Los Angeles chef Jet Tila, who often appears on food television shows, is also betting on Facebook's platform, going live to chat about cooking and making dishes for his viewers. "It provides the immediacy and engagement of live TV," he says. "Imagine having a live TV studio in your phone with two-way chat." From his own home kitchen, he teaches how to prepare smoothies and grilled cheese on his "Seven Minute Kitchen Clinic" series. "The second layer [to Facebook Live] is being able to create content that can live on with immediate feedback," he says. "The choose your own adventure' facet is unprecedented."
"Cooking is a political act today, and democratizing platforms make it also an agent for cultural change."
Nom has also recruited a host of well-known names in cooking, including three-Michelin-starred chef Corey Lee (who is also an investor), Timothy Hollingsworth of Los Angeles restaurant Otium, and Michael Tusk of San Francisco's Quince and Cotogna.

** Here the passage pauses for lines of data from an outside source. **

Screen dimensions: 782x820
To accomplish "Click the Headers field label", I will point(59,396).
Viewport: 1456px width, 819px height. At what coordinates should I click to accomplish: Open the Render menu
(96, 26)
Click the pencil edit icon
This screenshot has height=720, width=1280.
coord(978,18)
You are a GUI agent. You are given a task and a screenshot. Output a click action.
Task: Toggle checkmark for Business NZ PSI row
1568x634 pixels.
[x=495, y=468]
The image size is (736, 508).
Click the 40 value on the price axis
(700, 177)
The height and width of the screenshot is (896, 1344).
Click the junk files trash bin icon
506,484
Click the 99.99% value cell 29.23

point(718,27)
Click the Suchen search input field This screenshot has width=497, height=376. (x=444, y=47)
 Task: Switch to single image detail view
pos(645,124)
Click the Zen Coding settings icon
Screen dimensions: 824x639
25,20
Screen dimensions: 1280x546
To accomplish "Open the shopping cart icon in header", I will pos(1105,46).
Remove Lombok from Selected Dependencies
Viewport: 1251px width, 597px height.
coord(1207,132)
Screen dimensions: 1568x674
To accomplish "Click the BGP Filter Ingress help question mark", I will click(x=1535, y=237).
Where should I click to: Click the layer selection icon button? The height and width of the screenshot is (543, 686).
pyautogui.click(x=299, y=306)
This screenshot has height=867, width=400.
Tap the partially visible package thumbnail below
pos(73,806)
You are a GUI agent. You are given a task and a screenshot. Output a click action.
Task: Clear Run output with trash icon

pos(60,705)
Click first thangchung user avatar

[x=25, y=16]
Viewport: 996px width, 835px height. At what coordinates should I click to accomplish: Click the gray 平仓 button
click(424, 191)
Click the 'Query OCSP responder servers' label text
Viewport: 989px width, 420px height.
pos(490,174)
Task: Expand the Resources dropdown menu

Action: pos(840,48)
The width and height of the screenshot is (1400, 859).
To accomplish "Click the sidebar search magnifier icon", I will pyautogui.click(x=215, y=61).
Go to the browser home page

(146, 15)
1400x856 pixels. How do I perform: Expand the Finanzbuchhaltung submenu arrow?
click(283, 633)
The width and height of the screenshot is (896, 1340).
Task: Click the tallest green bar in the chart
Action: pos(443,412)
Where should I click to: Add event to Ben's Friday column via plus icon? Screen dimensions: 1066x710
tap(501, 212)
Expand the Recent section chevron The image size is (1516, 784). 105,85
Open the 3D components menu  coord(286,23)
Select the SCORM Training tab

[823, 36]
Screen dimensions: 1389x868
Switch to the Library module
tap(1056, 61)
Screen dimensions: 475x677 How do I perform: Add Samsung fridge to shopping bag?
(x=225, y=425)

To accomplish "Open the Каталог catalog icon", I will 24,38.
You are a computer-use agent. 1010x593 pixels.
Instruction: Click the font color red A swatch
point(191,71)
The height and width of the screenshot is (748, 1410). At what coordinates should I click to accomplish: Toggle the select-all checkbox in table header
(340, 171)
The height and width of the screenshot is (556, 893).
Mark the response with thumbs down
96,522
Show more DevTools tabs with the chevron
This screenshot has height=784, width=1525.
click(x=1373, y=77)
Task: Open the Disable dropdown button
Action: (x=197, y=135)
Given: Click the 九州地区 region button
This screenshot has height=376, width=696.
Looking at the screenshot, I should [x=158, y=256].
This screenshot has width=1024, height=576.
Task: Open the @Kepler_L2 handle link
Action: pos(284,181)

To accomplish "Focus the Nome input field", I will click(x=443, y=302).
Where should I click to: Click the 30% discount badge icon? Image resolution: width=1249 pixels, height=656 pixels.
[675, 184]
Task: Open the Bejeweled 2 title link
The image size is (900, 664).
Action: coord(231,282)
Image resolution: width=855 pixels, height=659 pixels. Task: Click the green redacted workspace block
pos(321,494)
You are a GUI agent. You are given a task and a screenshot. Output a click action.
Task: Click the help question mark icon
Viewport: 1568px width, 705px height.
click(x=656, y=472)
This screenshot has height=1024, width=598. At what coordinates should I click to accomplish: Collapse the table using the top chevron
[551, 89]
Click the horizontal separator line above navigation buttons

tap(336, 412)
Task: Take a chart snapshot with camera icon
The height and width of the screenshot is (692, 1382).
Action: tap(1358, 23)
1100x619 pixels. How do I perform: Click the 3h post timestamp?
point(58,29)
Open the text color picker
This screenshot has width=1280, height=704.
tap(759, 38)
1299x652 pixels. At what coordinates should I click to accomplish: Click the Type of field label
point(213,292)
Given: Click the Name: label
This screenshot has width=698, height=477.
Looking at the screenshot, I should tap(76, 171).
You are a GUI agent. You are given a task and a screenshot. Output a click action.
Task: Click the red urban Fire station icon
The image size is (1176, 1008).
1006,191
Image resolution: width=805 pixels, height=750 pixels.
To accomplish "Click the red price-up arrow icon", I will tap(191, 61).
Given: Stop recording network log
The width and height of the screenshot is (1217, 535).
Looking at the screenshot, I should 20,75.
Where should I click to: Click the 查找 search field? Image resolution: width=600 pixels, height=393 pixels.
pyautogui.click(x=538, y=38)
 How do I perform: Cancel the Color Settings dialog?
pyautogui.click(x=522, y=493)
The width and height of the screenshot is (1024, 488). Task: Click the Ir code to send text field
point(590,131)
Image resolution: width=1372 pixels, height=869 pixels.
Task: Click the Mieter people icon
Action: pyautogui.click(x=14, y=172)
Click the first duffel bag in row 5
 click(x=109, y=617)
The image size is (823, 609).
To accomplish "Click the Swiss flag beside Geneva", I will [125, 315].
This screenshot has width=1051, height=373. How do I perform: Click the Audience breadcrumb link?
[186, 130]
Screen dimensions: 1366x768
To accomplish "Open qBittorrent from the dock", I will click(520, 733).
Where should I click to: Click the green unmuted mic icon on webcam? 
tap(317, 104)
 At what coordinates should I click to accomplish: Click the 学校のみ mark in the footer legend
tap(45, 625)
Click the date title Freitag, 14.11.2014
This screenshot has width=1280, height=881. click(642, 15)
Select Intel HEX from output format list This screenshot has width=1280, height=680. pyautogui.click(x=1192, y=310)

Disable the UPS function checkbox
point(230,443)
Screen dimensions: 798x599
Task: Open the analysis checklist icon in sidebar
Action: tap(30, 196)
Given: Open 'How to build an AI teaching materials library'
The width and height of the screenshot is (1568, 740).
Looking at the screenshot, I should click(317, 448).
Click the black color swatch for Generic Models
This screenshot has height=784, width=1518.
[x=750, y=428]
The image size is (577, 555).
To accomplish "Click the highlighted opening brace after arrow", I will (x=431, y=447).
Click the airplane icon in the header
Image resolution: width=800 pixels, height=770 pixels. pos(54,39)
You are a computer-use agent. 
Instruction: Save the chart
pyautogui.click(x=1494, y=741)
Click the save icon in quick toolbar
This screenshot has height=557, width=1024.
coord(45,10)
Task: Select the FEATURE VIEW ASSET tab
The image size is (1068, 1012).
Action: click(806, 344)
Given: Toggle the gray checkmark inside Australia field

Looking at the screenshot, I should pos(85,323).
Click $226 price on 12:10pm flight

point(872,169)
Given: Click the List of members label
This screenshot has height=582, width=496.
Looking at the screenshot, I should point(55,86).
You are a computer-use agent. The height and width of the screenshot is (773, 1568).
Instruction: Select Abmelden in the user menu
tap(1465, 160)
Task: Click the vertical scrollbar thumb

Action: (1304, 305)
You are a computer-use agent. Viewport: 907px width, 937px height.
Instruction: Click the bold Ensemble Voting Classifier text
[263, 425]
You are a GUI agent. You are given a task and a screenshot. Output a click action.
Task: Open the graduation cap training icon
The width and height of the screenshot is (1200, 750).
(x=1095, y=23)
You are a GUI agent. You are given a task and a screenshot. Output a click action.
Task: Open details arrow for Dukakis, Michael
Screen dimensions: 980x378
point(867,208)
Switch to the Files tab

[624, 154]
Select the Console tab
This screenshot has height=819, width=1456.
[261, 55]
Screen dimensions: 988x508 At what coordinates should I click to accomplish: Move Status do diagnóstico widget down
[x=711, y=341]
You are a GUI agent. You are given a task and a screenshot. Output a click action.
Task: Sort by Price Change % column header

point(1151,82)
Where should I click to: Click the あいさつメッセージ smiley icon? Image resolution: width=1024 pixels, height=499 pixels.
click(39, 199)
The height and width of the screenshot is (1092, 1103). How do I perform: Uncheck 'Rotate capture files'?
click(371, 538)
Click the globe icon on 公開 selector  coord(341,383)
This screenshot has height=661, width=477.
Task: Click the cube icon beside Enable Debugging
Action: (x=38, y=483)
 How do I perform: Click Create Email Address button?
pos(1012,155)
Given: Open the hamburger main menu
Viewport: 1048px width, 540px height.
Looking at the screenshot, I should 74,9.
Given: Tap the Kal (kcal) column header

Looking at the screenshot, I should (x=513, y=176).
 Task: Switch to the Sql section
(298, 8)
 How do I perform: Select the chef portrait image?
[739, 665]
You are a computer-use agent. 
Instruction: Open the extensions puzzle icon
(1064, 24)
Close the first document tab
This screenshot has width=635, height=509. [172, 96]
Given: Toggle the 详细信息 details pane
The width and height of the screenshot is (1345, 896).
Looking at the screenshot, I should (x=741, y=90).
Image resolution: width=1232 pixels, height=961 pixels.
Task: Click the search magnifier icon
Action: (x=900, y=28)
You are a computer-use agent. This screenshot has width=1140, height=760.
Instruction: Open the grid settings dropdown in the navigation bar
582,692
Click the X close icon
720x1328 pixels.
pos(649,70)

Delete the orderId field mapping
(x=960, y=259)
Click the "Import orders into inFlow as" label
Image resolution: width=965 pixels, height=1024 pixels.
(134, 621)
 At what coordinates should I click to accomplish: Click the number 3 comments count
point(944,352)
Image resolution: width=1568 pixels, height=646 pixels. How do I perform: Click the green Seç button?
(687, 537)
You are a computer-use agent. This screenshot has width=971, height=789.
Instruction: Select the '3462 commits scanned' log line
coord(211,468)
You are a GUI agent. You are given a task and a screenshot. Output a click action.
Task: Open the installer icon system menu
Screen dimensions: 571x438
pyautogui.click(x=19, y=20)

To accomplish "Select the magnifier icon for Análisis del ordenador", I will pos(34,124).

It will also broadcast online food events, like this year's announcement of the James Beard Awards, to build its audience.
Nom's CEO says it's too early to measure traffic numbers, "but we're excited to see the energy and traffic around shows and people who are sharing photos and video clips, especially on Instagram, and hope to showcase more in the coming months," Karunamurthy says. "When we knew we wanted to focus on food, we didn't look at data or rankings for trends — we trusted that the passion for food and cooking that we had as a team was something people around the world shared."
Even if it's too soon to know how it's going to turn out, seeing so many leading companies betting on streaming platforms may indicate that they'll radically change the way we watch food content — and give viewers the chance to connect globally to other kitchens in an unprecedented way. "Our kitchens, for us, cover the whole planet," Karunamurthy concludes. At least, it's a key ingredient that he's wagering on.
Rafael Tonon is a food writer and journalist based in Sao Paolo, Brazil.